Since civil war broke out in December 2013 in the young state of South Sudan, the country has made 12 peace agreements. None of which have brought sustainable peace. The parties continue to battle over control of resources, mostly oil.
As a result of this continuing conflict, about 7.5 million people need humanitarian aid. Three United Nations agencies have warned an estimated 6 million people in the country are facing an acute food shortage. More than 2 million have fled to neighbouring countries and more than a million are displaced within the country.
A recent United Nations report found that the country’s political leaders had been pillaging national finances and enabling local militias to attack civilians.

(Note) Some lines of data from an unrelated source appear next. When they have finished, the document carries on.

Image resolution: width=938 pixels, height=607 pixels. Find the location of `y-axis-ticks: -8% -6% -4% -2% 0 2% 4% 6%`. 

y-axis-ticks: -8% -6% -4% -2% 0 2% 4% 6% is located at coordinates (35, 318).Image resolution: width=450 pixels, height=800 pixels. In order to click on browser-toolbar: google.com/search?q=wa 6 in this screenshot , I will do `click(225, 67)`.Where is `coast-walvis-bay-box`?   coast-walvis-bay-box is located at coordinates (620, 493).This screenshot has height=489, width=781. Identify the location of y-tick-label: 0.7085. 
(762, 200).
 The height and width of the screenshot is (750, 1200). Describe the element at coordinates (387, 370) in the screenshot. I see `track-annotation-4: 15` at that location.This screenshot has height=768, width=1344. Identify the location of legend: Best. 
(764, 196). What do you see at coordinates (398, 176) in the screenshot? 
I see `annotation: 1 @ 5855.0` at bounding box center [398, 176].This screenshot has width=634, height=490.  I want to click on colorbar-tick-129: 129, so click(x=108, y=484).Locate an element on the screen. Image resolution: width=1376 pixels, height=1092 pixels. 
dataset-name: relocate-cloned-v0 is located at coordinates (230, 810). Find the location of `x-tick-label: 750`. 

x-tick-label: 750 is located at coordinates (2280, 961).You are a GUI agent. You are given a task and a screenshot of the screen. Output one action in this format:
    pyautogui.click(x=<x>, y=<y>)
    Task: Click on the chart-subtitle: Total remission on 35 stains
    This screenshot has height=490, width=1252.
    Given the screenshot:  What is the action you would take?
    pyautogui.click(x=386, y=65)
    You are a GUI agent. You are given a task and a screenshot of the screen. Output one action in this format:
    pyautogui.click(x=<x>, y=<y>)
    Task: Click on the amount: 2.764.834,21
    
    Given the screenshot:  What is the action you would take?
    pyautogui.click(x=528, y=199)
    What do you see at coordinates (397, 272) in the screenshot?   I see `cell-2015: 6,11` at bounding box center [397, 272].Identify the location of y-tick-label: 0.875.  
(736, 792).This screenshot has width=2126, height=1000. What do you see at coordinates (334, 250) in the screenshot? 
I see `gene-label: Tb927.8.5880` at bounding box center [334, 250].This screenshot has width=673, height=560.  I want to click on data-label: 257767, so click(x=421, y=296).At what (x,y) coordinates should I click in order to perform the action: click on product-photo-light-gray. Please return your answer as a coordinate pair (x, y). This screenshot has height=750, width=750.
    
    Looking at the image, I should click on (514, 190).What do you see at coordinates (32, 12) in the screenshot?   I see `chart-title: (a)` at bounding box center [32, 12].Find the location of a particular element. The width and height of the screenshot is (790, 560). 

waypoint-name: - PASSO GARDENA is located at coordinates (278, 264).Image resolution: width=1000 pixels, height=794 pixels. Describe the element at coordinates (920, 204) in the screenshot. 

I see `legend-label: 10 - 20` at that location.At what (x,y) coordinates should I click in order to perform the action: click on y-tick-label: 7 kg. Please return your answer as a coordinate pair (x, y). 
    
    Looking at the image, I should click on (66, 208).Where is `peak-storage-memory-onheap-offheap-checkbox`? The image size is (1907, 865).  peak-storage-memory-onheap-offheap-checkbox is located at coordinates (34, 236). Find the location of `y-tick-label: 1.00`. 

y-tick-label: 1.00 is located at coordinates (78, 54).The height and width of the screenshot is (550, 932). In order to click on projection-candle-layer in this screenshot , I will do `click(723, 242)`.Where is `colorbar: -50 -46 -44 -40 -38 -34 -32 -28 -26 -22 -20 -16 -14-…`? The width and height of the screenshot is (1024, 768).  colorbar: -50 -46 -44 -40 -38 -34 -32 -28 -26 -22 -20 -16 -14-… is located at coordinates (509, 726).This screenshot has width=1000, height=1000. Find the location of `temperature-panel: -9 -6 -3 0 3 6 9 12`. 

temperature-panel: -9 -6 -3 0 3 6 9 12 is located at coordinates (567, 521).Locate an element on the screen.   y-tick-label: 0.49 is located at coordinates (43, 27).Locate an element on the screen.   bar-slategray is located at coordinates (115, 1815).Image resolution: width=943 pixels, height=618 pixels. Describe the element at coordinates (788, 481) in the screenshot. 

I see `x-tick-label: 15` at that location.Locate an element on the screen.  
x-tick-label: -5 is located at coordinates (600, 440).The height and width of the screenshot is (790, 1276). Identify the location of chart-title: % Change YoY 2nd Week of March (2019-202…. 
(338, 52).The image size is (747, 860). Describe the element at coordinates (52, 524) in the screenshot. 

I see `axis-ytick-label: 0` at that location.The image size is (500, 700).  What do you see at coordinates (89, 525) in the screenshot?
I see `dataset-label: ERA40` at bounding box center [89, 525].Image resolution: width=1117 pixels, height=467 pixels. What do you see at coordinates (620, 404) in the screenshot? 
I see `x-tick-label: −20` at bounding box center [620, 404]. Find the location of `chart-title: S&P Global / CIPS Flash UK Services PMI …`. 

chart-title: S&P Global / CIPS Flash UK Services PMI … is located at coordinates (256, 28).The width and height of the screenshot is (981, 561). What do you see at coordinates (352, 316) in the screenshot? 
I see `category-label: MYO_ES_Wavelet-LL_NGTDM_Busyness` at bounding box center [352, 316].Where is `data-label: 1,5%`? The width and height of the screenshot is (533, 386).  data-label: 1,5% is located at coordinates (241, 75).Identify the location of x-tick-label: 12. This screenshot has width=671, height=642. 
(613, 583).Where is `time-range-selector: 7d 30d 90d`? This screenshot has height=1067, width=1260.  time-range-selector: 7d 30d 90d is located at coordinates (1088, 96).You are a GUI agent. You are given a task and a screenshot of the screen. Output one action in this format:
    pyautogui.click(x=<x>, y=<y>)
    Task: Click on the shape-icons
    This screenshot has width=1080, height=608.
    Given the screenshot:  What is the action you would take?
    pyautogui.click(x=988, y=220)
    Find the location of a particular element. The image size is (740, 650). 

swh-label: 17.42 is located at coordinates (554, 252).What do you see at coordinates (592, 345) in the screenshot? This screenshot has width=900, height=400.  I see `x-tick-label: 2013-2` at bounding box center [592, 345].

The latest attempt at a fresh start was the swearing in of five opposition leaders as vice-presidents in a new unity government. This included Riek Machar who served as vice president from South Sudan’s independence in 2011 until his dismissal in 2013. But there are signs that this, too, will fall apart. This is because of shaky security arrangements, an avoidance of the root causes of the conflict, lack of focus on local conflict prevention, and the absence of a long term plan.
The latest agreement does not move beyond short-term pressures and the interests of elites. Dubbed, the “revitalised agreement” it recycles several parts of the failed August 2015 peace deal which promised an end to the conflict that displaced one-third of the population.
The current agreement has less accountability mechanisms, limited provisions for disarmament and demobilisation of armed groups, no plan to reform the state, and no reintegration plan. Its main focus is on power sharing.
The two sides were supposed to form an interim government of national unity last year, but were twice forced to delay it. This was mostly due to the issue of the first vice-president’s personal security. Also, rebels and government forces were to be integrated into a national army: a difficult task considering all sides had spent years killing each other.
Internal boundaries were another sticking point until President Salva Kiir agreed to revert to pre-war state boundaries. These are relevant because of the location and control of South Sudan’s reserves of oil, the country’s only valuable export.
One sign of trouble with the agreement is that the security forces are not yet united. Another is that it’s not based on ideas about how to govern or resolve the existing dispute. In essence, the agreement is all about individual elites taking up positions to get access to resources and power.
The government of national unity is not formed with the people in mind, but as a way of defusing tension and violence through a ceasefire agreement that places South Sudan in a climate of negative peace. It is based on easing external pressure (sanctions) and lacks a strategy for lasting solutions.
Kiir and Machar have yet to agree on who administers the oil-rich areas of Pibor, Ruweng and Abyei. There is potential for renewed conflict over the administration of these areas because the allocation of resources in South Sudan has typically led to discord at the local level. The fact that local government leaders have not been appointed yet only adds to the uncertainty.
There is also a decision to be made about who controls the oil-rich states of Upper Nile, Jonglei and Unity. Then there is the issue of Eastern Equatoria, which borders Kenya, Ethiopia and Uganda, which has long been controlled by opposition groups.
Over the past few years, all sides of the conflict recruited fighters on a large scale and there is no comprehensive policy for peaceful disarmament. Since the 1970s, when violence began, troops have never been fully reintegrated into civilian life.
Citizens have had scant experience of good governance, constitutionalism, the rule of law, human rights and gender equity. Ethnic divisions endure and social norms and values have been eroded. People have not had time to reconcile. And their economic opportunities still rely heavily on oil.
The government of national unity is mandated to rule for a 36-month transitional period. Democratic elections will be conducted 60 days before the lapse of the transitional period.
In my opinion, it is worth extending this deadline to give time to build state institutions, and to give peace a chance before going through the rigours of an election.
Going forward, the South Sudanese people may have to consider having an external technocratic custodian government – rather than falling into conflict again. If people are not part of the process, they might feel the need to take matters into their own hands to tackle the chronic social and political problems that have never been resolved.
It is unlikely that this new government of national unity will have the capacity or expertise to deliver innovative and sustainable policies with lasting effect or to hold elections that can be seen as free and fair without there being trouble.